Fotografia Olho de Gato
1. A câmara de Viseu colocou parquímetros na metade que faltava da Rua Miguel Bombarda. 

Este jornal contou o caso tal qual é: aqueles engolidores-de-moedas são bons para os comerciantes e péssimos para os moradores.

Tanta proclamação sobre a centralidade, tanto discurso a pregar que “o centro precisa de gente”, tanto “estratega” de gravata a debitar larachas, e continuamos na mesma — não há maneira de serem criadas bolsas de estacionamento para moradores no centro da cidade de Viseu.

2. Em 2013, quando tomou posse como presidente da câmara de Viseu, António Almeida Henriques quis os seus vereadores fora de executivos partidários. Isso obrigou o seu vereador Guilherme Almeida a largar a concelhia do PSD.

Por sua vez, Fernando Carneiro, presidente da câmara de Castro Daire, acaba de ser eleito presidente da concelhia do PS, ficando a exercer os dois cargos.

O separar as águas camarárias das águas partidárias honra António Almeida Henriques. E merece aplauso. Fernando Carneiro e demais autarcas em “acumulação” deviam pôr os olhos neste salutar cuidado democrático.

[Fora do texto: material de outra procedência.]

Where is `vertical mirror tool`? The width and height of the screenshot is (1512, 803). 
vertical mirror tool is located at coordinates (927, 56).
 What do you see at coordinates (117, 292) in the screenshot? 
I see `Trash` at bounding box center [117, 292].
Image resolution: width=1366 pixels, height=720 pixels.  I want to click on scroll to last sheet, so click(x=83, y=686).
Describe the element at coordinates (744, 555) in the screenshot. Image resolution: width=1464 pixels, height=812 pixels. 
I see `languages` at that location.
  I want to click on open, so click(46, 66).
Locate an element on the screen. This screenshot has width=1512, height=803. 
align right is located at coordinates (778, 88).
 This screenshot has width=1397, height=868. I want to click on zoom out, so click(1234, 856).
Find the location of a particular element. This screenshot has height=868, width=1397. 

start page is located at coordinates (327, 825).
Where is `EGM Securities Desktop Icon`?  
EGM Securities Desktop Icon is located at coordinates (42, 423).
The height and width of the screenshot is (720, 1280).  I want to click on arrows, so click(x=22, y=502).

3. José Junqueiro, em entrevista a este jornal, defendeu que a distrital devia ter convocado primárias para a escolha dos candidatos a deputados. Primárias que o actual líder distrital do PS, António Borges, prometeu quando andava em campanha mas agora recusa e vai tratar do assunto em “pequeno-comité”.

É verdade que o dossier Sócrates mói. Não é menos verdade que a “simpatia” de Costa pelo Syriza foi um valente tiro no pé. Mas, em cima destas duas nuvens negras, era necessário pôr uma terceira? Depois da mobilização para escolha do líder através de primárias abertas, depois da esperança que elas atearam no país e levaram o PS a 45% nas sondagens, regressam as escolhas à moda antiga?

Como é possível acartadores das pastas dos chefes, criaturas sem vida política fora do aparelho partidário mais encardido, continuarem a chegar a “deputados”?